[Stored data]
↓
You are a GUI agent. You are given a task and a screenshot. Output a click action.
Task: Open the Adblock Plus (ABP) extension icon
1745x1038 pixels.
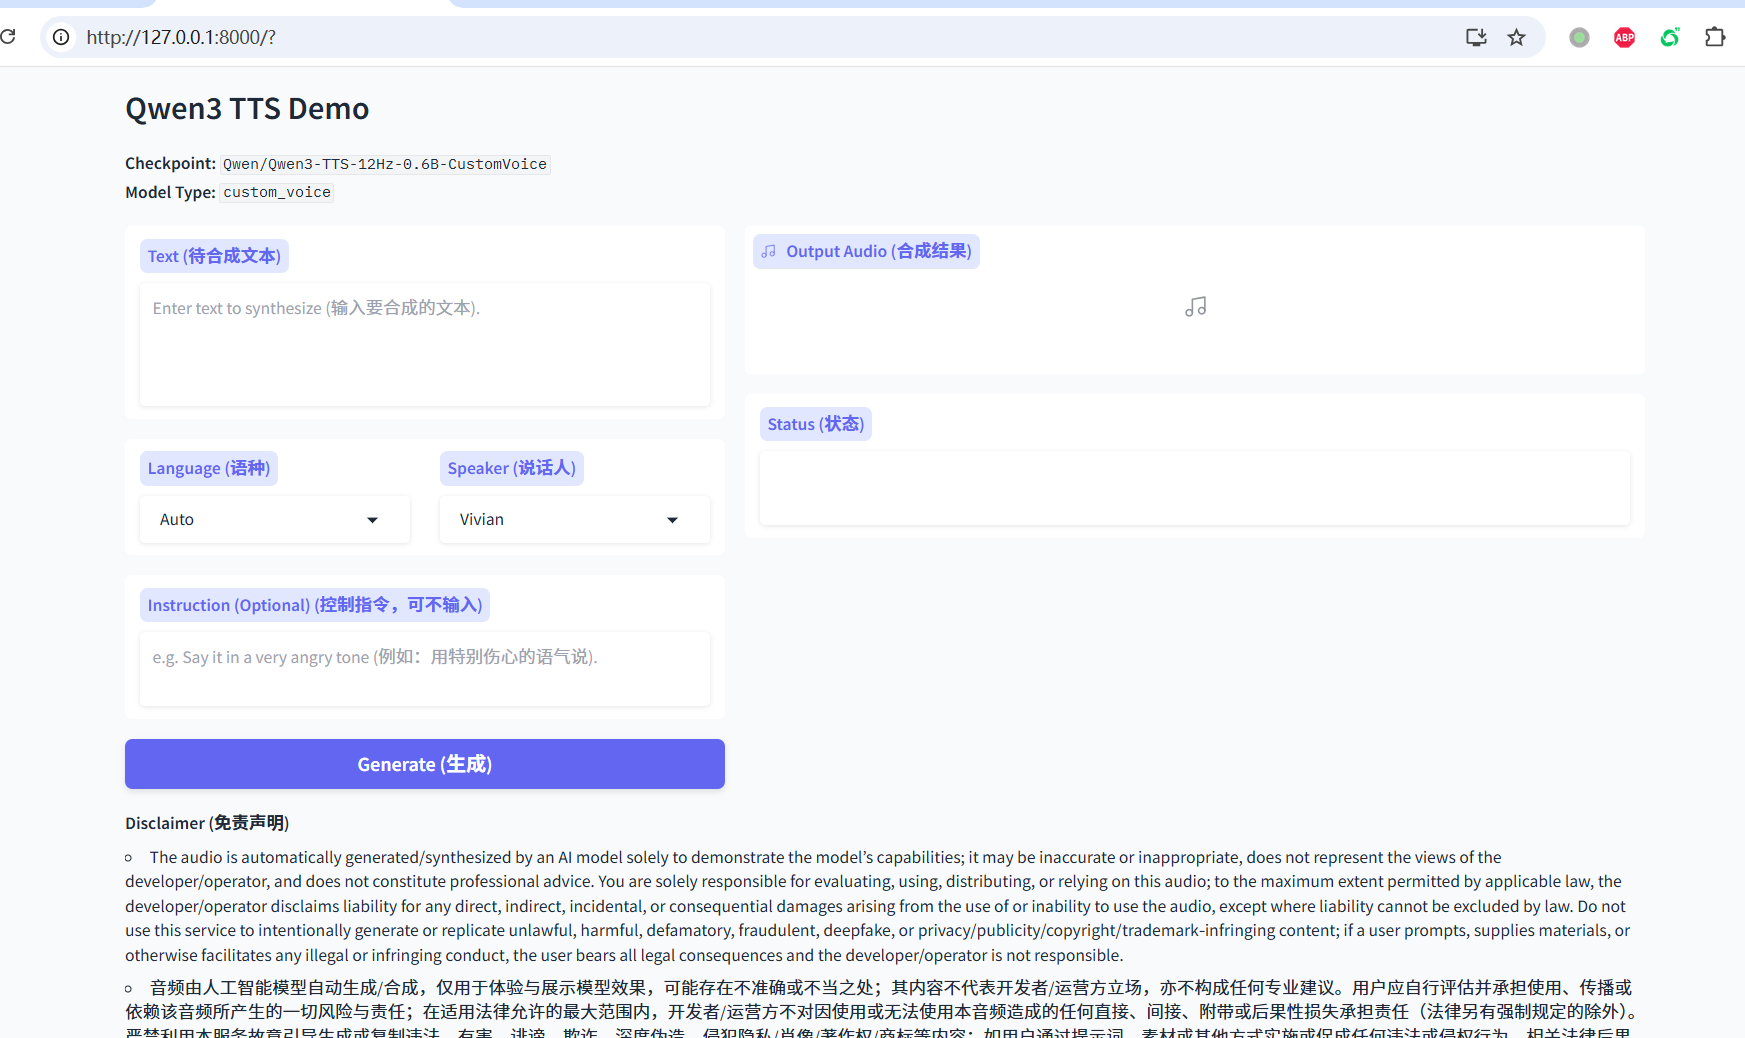pyautogui.click(x=1624, y=37)
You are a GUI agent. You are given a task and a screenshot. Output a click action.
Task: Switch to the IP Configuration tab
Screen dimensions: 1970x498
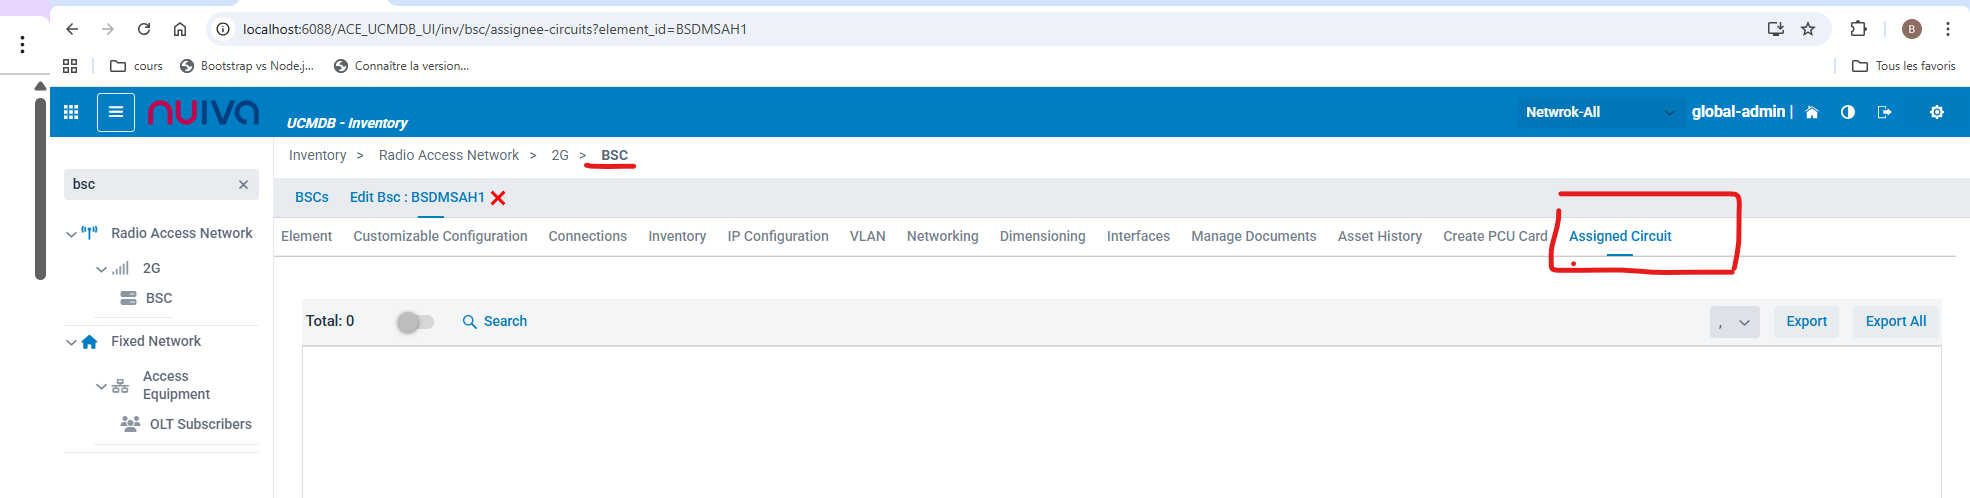(x=777, y=236)
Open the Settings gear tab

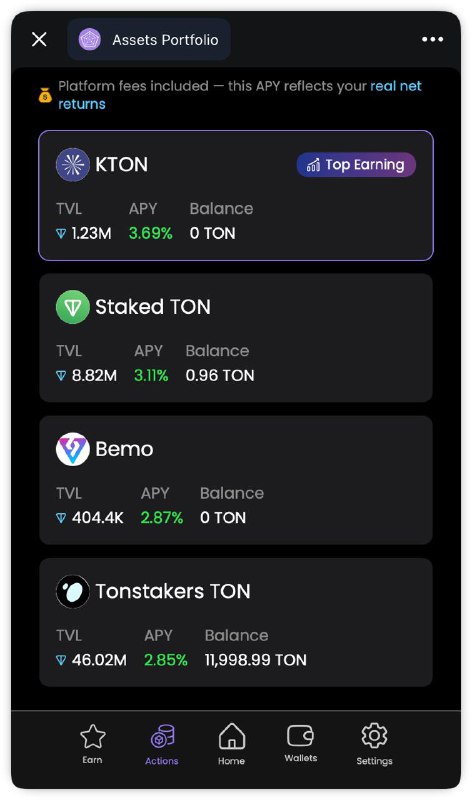point(375,744)
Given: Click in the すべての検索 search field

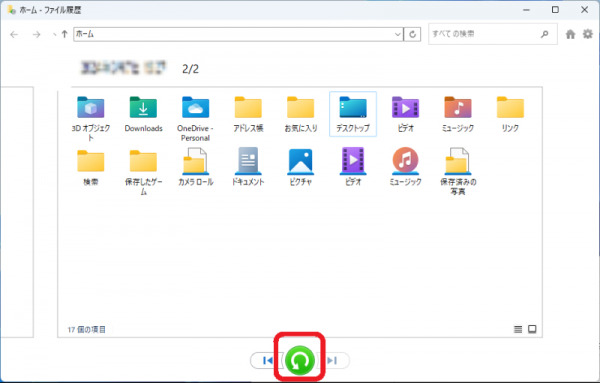Looking at the screenshot, I should tap(484, 34).
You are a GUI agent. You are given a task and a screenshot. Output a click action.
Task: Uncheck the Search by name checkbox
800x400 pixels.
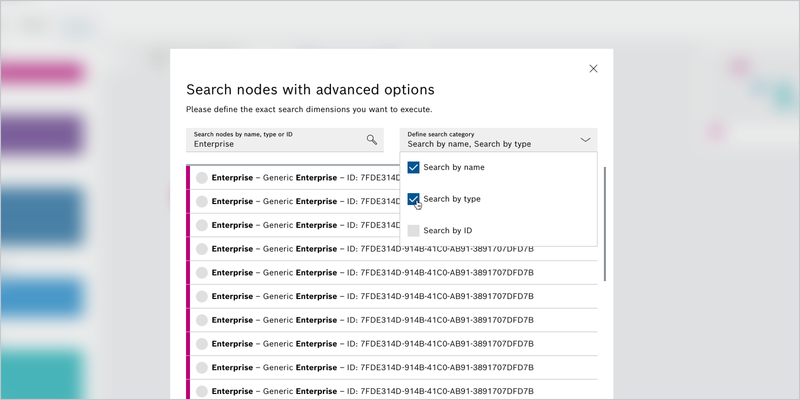[x=414, y=168]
↑
# [Task goal]
In the copy, no picture may appear; the records themselves must be output exactly.

# [Result for this exercise]
You are a GUI agent. You are given a task and a screenshot. Output a click action.
Task: Open the Adblock Plus (ABP) extension icon
1745x1038 pixels.
pyautogui.click(x=1624, y=37)
You are a GUI agent. You are given a task and a screenshot. Output a click action.
Task: Switch to the IP Configuration tab
Screen dimensions: 1970x498
(x=777, y=236)
Open the Settings gear tab

point(375,744)
Given: Click in the すべての検索 search field

Looking at the screenshot, I should tap(484, 34).
You are a GUI agent. You are given a task and a screenshot. Output a click action.
Task: Uncheck the Search by name checkbox
800x400 pixels.
[x=414, y=168]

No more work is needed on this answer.